AI-generated editorial image of a dark aerospace lab bench with a metallic resonant cavity test device, microwave cables, measurement instruments, and faint waveform diagrams.
AI-generated editorial image for UAP Logbook. It illustrates the Navy patent trail around resonant cavities, high-energy fields, and experimental hardware; it is not a photograph of a Navy test, a Pais device, or a UAP.

The Navy UFO patents did not begin as folklore.

The patent office pushed back first.

Salvatore Cezar Pais had filed a Navy-owned patent for a craft built around resonant cavities, microwave emitters, a polarized vacuum around the vehicle, and the phrase that made the whole thing travel: inertial mass reduction.

Then the Navy pushed harder.

Not an anonymous forum account. Not a blurry conference slide. The U.S. Navy.

Senior Navy figures helped carry the claims through the patent process. The patent family kept growing. A gravitational-wave generator. An electromagnetic field generator. Superconductors. Compact fusion.

Then came the part that keeps the file alive: the Navy spent three years trying to test the core idea.

NAWCAD later said it could not prove the Pais Effect.

Still, Salvatore Pais did not disappear back into a dead file. He went long-form. Curt Jaimungal. Tim Ventura. Project Unity. Hard Truths. The Navy paperwork became a launch point for something wider: the Pais Effect, the Superforce, compact fusion, UAP detection, the quantum vacuum, and the old dream of a machine that changes what a vehicle can do.

That tension keeps dragging it back.

The patent fight

The file trail starts before the internet myth does.
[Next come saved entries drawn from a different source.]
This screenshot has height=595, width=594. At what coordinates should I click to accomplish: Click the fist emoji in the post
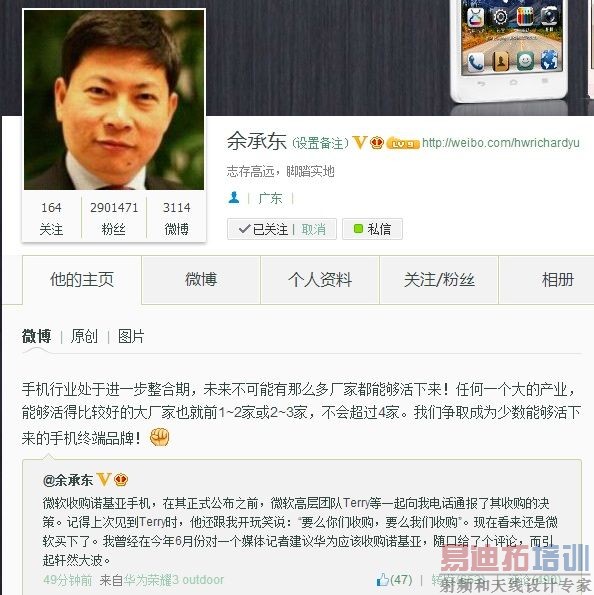click(x=159, y=437)
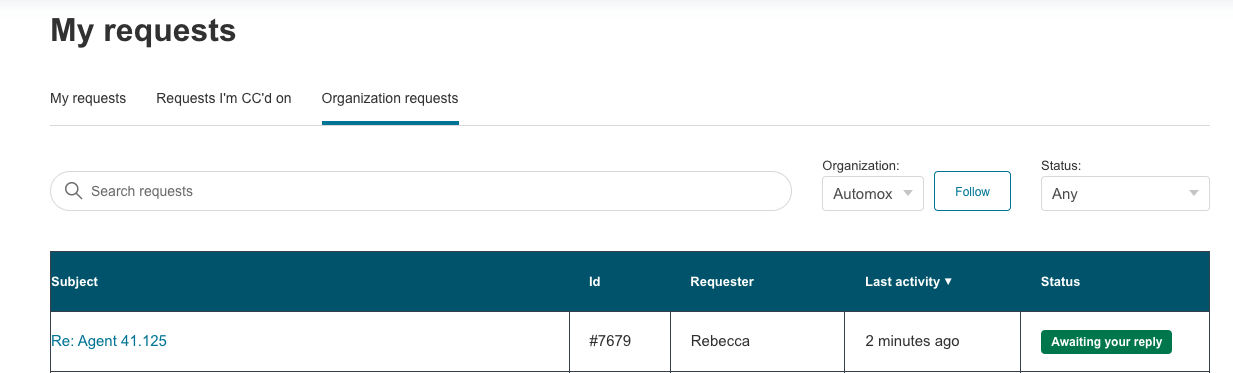Screen dimensions: 1233x373
Task: Switch to the My requests tab
Action: click(x=88, y=99)
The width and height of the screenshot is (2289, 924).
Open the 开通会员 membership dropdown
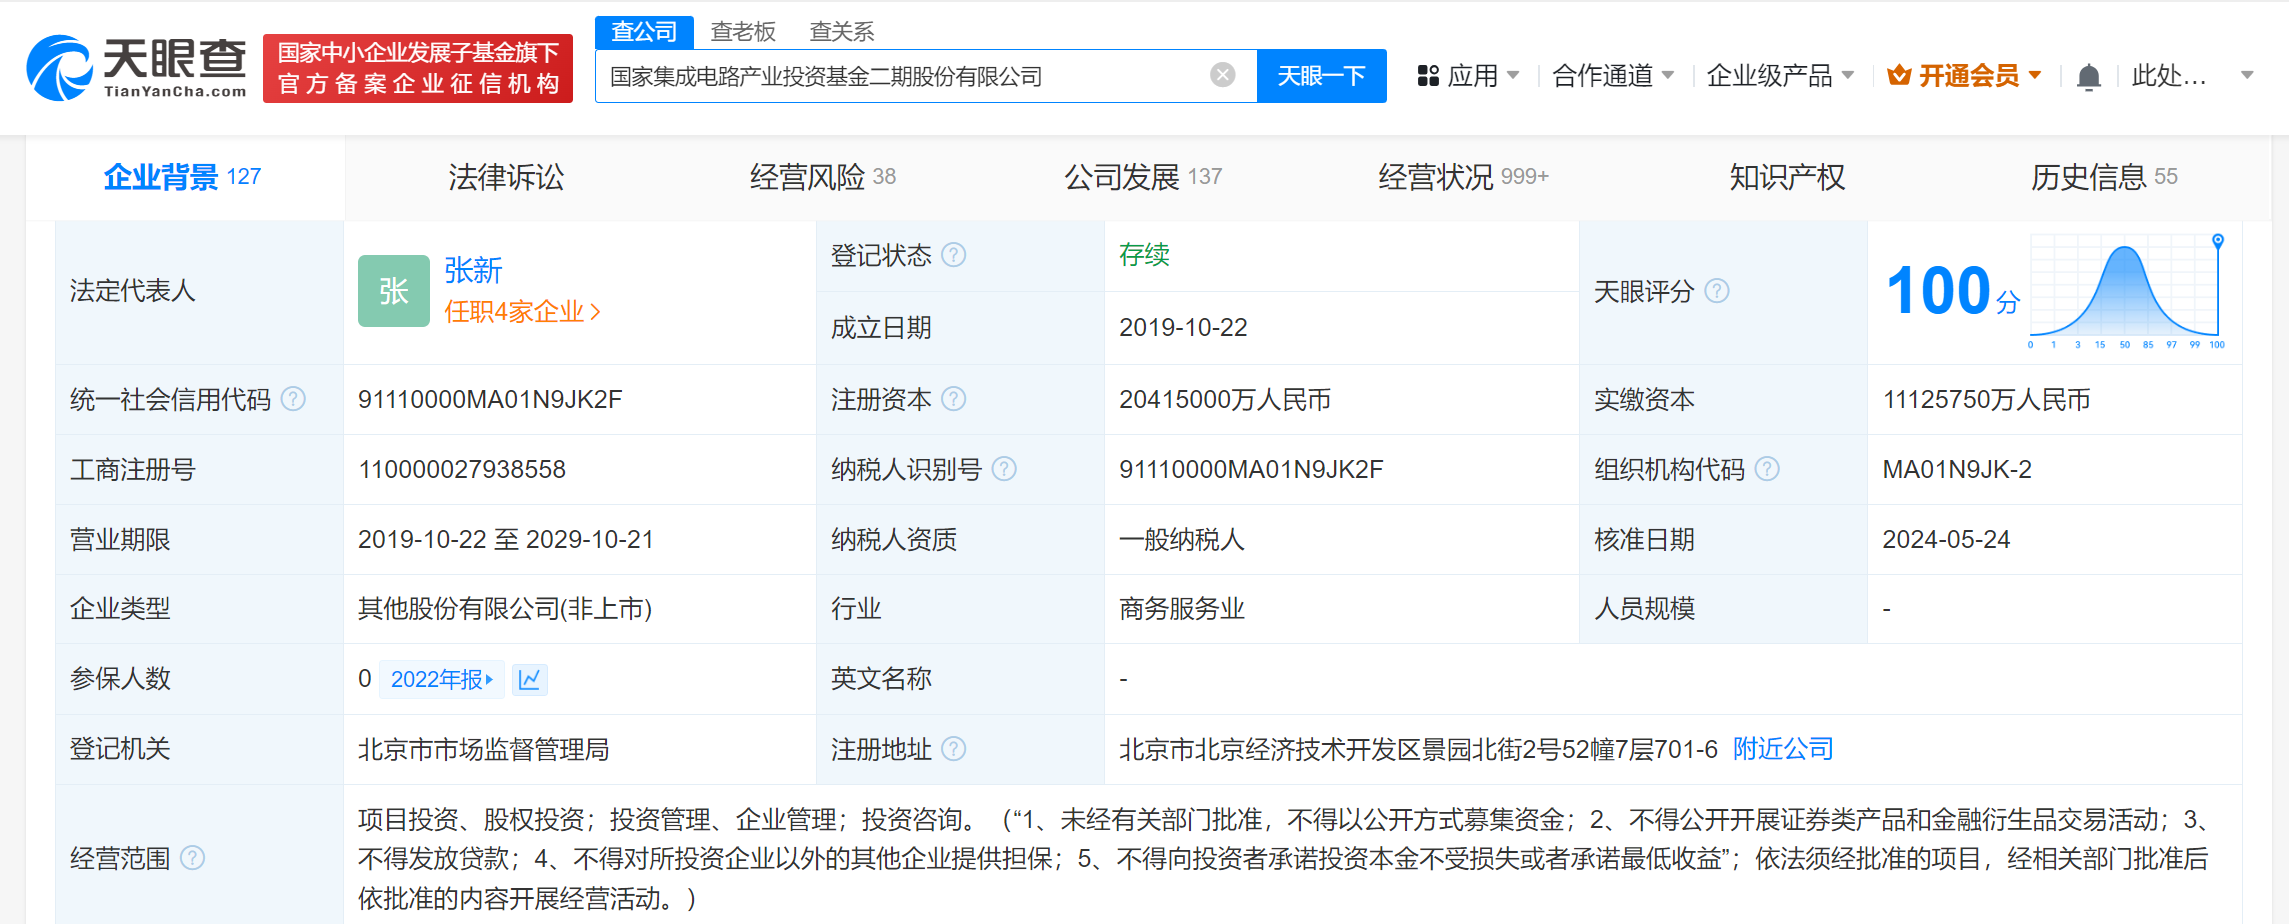tap(1964, 76)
As The War Zone reported, the patent office did not simply wave the most famous Pais craft patent through. The Navy had to argue for it. Dr. James Sheehy, then Chief Technology Officer at Naval Aviation Enterprise, became one of the names attached to that push.
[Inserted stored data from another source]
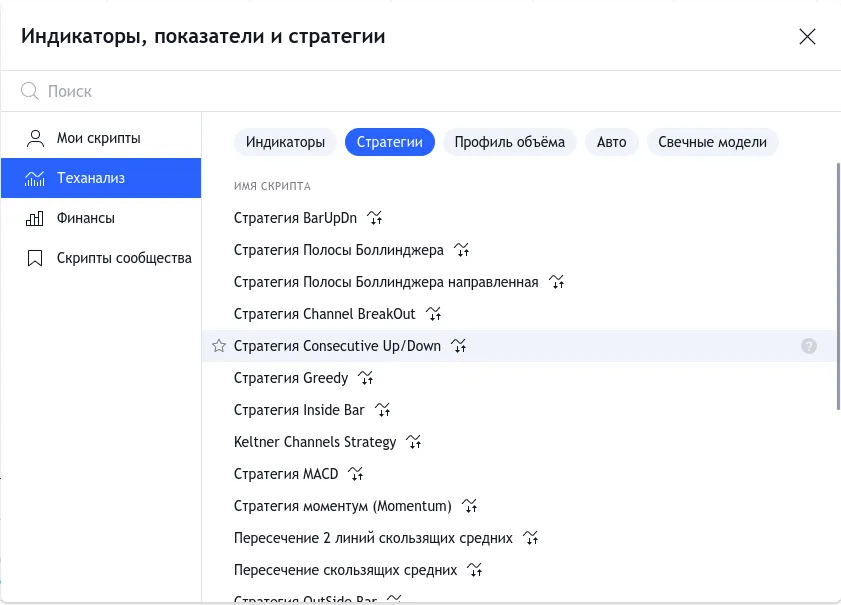
Task: Open the Профиль объёма tab
Action: 509,142
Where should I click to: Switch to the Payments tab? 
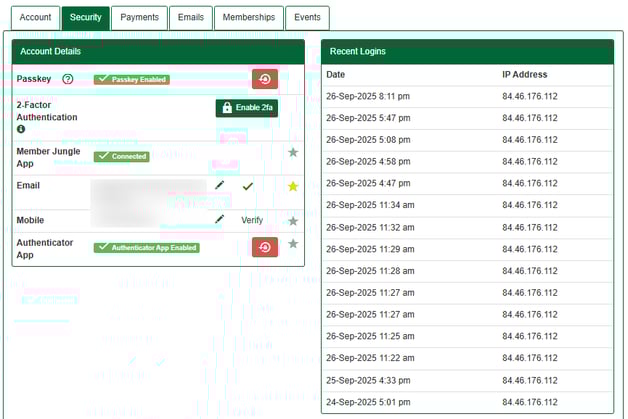pyautogui.click(x=138, y=17)
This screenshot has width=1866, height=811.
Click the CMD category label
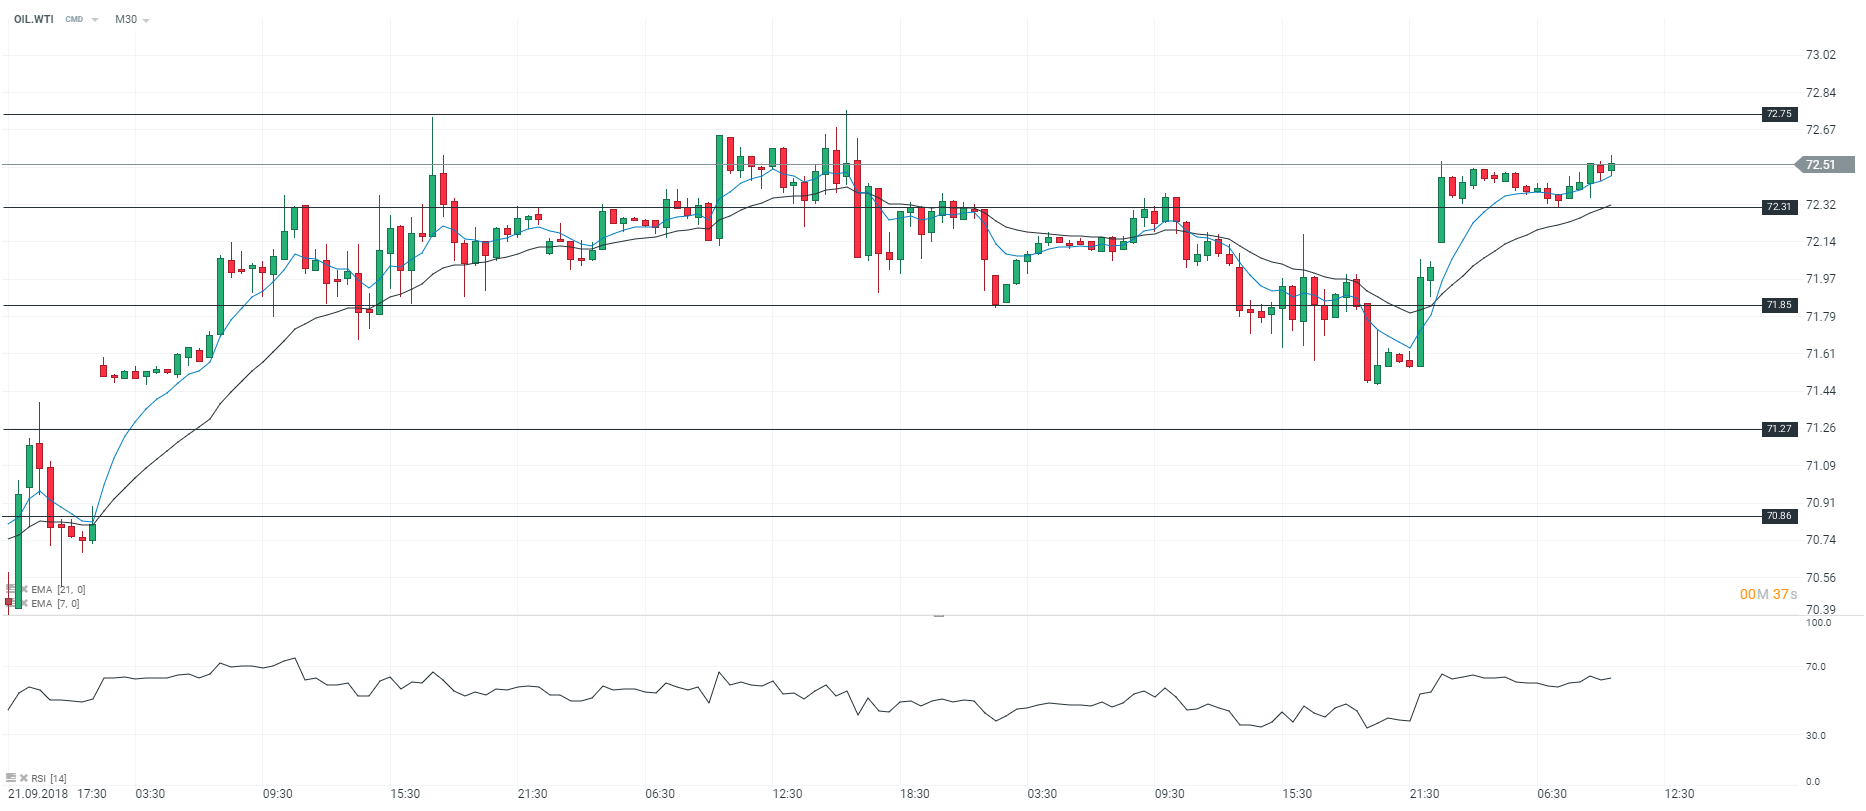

The language around that fight is why the story still has heat. The Navy did not just say, in effect, "let an inventor have his paperwork." It argued that the technology was operable and pointed to national security concerns, including possible Chinese advances.

Heavy company for claims many physicists would dismiss before the second paragraph.
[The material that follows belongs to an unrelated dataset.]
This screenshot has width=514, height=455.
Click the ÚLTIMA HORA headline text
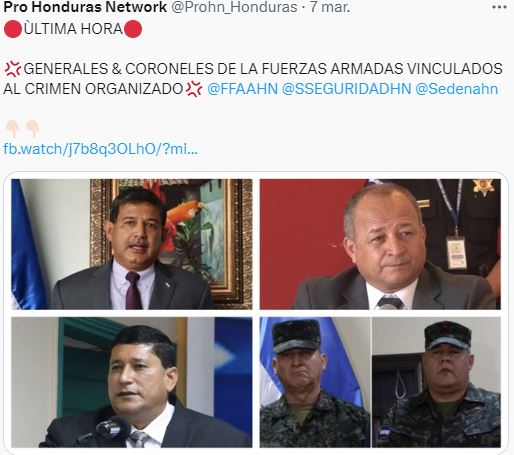point(73,29)
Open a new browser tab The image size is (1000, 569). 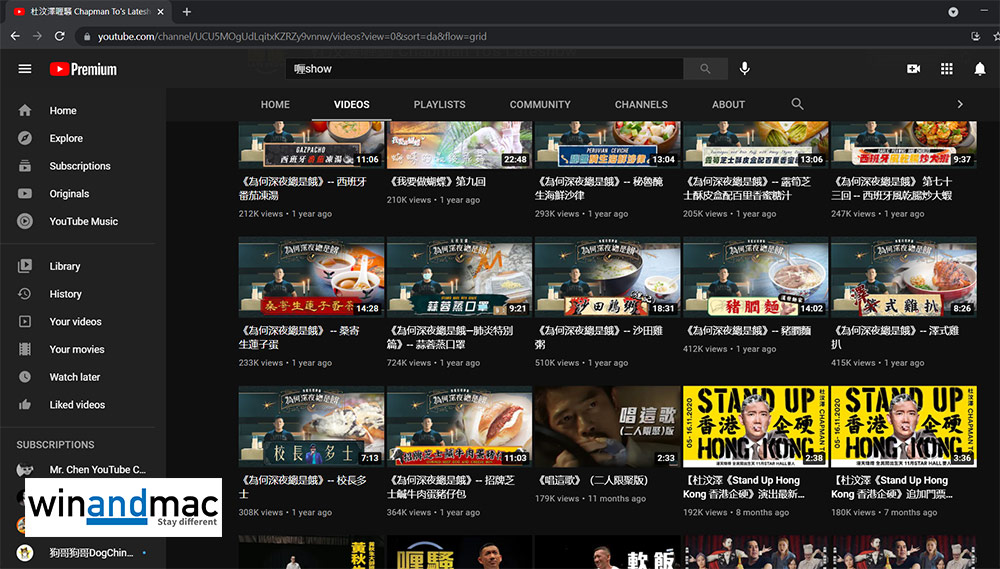click(x=187, y=12)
It made the patents more than strange documents. It made them institutional.

The test bill

In 2021, The War Zone reported the part that keeps the whole thing from floating away into pure lore. Naval Air Warfare Center Aircraft Division told the site that experiments tied to the Pais Effect ran from October 2016 to September 2019. The cost was about $508,000.

The result was blunt: the effect could not be proven.

NAWCAD also said there was no further research and no known transition to another government or civilian organization.

The charge is not the failure. It is that the Navy tested it at all.

Because the Navy did not merely file the claims and move on. It spent money, time, and lab attention on an idea that had already begun to sound like UFO propulsion in public.

Then the result came back empty.

And somehow the story got louder.

The patents before the legend

Pais's name sits on a cluster of Navy-owned patents and patent applications that read like a greatest-hits list of impossible aerospace promises.

There is a Craft using an inertial mass reduction device, filed in 2016 and granted in 2018. It describes a vehicle with resonant cavity walls and microwave emitters, with the claim that high-frequency electromagnetic waves can create a local polarized vacuum outside the craft.

There is an Electromagnetic field generator, granted in 2018, built around a shell that can spin and vibrate at high frequency.

There is a High frequency gravitational wave generator, granted in 2019, with claimed uses around propulsion, communication through solid objects, and asteroid disruption or deflection.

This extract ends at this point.